A veces, lo que pudiera parecer una rareza, algo impuro, no es sino una belleza diferente, que no sabemos aceptar. Al menos no por el momento.

martes, 11 de septiembre de 2012

Broken hearts parade.

Dicen que todo el mundo le rompe el corazón a alguien, y que a todo el mundo le rompen el corazón. 
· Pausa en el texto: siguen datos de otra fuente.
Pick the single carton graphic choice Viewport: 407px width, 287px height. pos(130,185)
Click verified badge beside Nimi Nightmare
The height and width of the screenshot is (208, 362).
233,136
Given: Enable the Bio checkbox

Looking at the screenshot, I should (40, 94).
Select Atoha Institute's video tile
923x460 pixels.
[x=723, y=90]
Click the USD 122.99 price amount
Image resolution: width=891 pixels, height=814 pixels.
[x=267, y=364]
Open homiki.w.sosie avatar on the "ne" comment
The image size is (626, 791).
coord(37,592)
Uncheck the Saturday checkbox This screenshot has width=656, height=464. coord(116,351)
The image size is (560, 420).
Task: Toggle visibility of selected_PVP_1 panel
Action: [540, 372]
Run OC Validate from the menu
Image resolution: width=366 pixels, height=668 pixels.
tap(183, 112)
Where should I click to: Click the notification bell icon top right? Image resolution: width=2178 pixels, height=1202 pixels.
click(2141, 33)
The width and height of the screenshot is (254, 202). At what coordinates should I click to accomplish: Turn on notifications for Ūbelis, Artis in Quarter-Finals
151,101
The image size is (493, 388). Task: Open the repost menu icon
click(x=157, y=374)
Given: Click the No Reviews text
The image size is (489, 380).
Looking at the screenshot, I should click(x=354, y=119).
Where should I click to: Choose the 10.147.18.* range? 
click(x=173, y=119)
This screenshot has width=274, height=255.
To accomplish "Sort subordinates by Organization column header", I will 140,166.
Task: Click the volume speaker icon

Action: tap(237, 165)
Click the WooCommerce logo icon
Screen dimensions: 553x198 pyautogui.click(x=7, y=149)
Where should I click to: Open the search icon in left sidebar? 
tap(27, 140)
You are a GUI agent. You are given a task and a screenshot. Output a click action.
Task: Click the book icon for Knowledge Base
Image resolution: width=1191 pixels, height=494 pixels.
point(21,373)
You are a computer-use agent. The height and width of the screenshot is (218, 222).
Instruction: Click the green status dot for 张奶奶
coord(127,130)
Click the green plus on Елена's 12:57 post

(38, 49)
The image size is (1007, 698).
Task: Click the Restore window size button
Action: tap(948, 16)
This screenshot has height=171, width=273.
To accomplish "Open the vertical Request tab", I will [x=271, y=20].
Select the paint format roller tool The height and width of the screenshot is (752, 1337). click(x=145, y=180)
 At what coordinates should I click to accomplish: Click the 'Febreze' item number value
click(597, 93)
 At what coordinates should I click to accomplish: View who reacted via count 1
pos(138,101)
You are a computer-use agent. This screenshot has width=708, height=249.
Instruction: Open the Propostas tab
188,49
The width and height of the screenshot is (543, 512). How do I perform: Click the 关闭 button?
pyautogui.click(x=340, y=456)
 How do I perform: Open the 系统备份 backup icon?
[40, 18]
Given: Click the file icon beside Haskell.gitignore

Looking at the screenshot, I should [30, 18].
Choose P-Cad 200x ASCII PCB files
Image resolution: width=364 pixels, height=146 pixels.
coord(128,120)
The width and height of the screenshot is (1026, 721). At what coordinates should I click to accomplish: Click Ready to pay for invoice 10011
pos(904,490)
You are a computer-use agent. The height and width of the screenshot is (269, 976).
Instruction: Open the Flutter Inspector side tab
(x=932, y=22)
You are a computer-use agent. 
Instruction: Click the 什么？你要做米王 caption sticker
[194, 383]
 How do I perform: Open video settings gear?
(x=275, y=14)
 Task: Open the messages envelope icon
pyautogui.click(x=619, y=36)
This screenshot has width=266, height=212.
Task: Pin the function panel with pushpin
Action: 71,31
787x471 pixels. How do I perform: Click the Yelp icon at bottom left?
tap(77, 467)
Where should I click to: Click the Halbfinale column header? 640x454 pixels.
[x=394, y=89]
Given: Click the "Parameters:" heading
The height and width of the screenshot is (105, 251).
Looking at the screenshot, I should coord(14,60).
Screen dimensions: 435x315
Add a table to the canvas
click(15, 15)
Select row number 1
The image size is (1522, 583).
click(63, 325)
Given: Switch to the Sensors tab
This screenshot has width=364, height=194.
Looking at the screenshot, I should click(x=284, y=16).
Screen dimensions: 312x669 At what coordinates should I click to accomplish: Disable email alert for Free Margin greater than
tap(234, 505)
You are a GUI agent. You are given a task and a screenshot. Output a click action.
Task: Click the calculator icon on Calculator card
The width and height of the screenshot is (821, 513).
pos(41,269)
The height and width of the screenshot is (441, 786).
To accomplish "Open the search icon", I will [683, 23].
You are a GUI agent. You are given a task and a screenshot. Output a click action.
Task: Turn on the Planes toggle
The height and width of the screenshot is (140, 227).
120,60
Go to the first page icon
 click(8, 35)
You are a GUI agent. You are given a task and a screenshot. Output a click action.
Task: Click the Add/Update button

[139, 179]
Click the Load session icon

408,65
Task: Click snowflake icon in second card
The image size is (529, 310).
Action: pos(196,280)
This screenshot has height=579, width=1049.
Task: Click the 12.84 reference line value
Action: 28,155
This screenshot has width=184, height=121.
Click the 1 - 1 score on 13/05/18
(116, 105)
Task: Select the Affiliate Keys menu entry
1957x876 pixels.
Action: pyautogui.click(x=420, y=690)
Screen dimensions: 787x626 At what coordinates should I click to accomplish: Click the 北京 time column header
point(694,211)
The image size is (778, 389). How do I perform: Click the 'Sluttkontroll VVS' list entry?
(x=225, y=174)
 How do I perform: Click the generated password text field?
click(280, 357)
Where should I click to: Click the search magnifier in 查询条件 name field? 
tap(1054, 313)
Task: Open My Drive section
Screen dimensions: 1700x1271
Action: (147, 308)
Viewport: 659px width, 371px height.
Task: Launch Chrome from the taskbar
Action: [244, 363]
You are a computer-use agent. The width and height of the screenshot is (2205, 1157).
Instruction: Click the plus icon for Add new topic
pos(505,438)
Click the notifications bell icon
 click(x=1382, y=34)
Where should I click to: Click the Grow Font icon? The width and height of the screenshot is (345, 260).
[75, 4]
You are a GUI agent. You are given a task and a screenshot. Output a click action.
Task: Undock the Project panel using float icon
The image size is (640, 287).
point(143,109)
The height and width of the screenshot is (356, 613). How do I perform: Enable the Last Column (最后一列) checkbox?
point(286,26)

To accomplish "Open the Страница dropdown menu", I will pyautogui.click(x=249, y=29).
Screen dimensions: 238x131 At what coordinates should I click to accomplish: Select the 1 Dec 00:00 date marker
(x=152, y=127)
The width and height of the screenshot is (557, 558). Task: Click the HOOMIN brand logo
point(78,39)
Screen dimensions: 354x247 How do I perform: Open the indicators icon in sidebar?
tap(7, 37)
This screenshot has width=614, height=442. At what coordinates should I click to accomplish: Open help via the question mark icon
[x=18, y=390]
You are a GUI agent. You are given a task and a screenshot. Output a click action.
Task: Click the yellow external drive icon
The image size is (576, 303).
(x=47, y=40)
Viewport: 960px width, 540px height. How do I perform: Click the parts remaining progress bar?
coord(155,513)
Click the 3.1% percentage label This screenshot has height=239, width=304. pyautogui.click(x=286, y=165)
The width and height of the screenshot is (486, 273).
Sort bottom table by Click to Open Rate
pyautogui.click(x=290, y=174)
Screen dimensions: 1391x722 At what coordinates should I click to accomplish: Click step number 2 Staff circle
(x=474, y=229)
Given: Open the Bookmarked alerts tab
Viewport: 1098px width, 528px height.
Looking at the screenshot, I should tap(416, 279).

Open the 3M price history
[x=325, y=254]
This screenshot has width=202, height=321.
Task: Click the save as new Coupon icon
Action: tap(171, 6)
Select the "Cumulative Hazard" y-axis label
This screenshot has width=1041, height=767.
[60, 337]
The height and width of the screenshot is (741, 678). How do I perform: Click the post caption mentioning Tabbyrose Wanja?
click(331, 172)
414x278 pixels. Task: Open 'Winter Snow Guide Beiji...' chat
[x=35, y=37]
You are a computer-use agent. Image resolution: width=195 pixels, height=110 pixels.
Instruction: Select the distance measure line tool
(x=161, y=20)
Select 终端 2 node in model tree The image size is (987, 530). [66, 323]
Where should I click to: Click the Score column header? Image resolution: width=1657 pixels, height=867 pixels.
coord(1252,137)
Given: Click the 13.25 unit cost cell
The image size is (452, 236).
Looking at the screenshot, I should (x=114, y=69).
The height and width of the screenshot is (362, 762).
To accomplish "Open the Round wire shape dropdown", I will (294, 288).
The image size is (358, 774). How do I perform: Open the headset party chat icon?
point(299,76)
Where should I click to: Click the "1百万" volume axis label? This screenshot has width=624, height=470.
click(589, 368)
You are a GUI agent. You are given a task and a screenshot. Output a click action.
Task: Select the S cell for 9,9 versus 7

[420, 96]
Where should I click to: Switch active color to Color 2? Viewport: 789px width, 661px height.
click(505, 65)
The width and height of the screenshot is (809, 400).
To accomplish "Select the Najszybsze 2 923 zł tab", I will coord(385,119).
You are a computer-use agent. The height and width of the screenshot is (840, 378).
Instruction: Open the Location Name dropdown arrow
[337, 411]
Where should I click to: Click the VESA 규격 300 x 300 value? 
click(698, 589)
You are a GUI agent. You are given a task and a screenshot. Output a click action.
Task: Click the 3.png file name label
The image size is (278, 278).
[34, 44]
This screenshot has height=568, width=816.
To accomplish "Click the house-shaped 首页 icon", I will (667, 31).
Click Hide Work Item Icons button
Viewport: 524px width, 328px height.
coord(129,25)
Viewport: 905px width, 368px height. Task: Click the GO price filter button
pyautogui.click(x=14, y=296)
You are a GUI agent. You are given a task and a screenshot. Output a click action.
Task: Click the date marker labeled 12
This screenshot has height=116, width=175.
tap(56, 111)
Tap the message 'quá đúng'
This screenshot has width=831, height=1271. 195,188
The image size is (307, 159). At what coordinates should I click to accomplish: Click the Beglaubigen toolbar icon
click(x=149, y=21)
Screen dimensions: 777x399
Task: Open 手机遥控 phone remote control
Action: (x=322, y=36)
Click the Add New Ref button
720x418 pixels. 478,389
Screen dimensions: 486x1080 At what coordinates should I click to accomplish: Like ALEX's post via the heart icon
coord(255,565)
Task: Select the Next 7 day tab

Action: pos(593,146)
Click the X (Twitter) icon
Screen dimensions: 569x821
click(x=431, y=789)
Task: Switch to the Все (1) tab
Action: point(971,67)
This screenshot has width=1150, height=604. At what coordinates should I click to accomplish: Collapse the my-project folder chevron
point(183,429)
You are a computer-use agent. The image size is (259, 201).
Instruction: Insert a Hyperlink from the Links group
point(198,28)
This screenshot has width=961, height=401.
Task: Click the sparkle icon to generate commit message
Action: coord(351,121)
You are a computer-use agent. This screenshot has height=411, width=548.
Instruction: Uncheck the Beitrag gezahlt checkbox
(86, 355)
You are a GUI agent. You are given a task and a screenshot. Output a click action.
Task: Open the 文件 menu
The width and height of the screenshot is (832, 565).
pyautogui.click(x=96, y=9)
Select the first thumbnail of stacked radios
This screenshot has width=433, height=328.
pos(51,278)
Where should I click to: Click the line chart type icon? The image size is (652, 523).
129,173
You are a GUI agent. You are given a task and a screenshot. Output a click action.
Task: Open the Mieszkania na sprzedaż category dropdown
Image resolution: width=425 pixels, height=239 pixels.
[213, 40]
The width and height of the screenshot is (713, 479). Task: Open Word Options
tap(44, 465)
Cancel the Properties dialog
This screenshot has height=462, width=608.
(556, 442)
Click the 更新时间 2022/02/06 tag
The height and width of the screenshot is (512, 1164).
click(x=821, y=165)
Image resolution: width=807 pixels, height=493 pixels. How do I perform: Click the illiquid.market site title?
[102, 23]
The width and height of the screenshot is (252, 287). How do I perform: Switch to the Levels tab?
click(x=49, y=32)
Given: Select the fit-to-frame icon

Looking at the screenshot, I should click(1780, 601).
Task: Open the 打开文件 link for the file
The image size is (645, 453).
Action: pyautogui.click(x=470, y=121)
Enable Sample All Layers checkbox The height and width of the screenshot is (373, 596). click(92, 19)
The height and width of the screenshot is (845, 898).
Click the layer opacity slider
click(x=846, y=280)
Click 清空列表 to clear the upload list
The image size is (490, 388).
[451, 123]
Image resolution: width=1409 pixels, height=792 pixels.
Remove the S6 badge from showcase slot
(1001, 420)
Llega un momento en la vida en el que te han roto el corazón y tú no lo entiendes. No entiendes que algo en lo que tú habías dado lo mejor de ti, lo habías dado todo, no funcione. Que ese amor que sientes con tanta intensidad no sea recíproco. No entiendes por qué tú, que morirías y matarías por la otra persona, no recibes lo mismo. 
No entiendes las razones que te da, ni los motivos que le han llevado a hacer las cosas que te han hecho daño. 
Por más que te esfuerzas buscas la explicación, recorres tu mente en busca del momento en el que todo empezó a cambiar, el momento justo en el que tu Titanic se hundió en las oscuras aguas del Atlántico para no volver más que como un triste y doloroso recuerdo. 

Y lo peor, sin resultados. Porque tú estabas tan sumamente cegado por tu amor, que todo te parecía perfecto y no percibías cosas que tal vez, sólo tal vez, hubieran cambiado el curso de tu historia de haberte dado cuenta a tiempo. 
Y por todo esto, por no entender nada, sufres el doble que si pudieras entenderlo. 

Entonces, mucho tiempo después, llega el otro momento. El momento en el que eres tú el malo de la historia, cuando eres tú el que le rompes el corazón a alguien. Sabes que esa persona ha dado el cien por cien contigo, y que lo seguiría dando el resto de su vida si hiciera falta. Lo sabes porque lo ves en sus ojos, en la forma en que te mira, en su sonrisa cada vez que te ve aparecer.
Y como lo sabes entiendes lo difícil que es hacer algo así. Y mientras tú haces pedazos su corazón, el tuyo se desprende de una parte de él. 
A veces no puedes evitar hacer las cosas mal, o simplemente dejas de querer. Y cuando todo ha terminado tienes que romper tus promesas, ser cruel y hacer cosas que nunca te habrías planteado, sólo por el bien del otro. 

Y es entonces, sólo entonces, cuando lo entiendes todo. Estás en el papel de la persona que te dejó en la más absoluta oscuridad. Esa persona que para ti era la peor persona del mundo por hacerte eso mismo que le estás haciendo tú a otro. Y la entiendes, la perdonas, y por fin das el paso para olvidarla. Para sacarte esa astilla que se había quedado pinchada en tu dedo, para dejar de recordar ese barco hundido en las profundidades y empezar a recordar aquellos días en los que el barco navegaba en todo su esplendor sobre el océano. 

Y lo único que esperas es que llegue el día en el que la persona a la que estás hundiendo te entienda, te perdone, y te recuerde mientras fuiste la luz de sus días.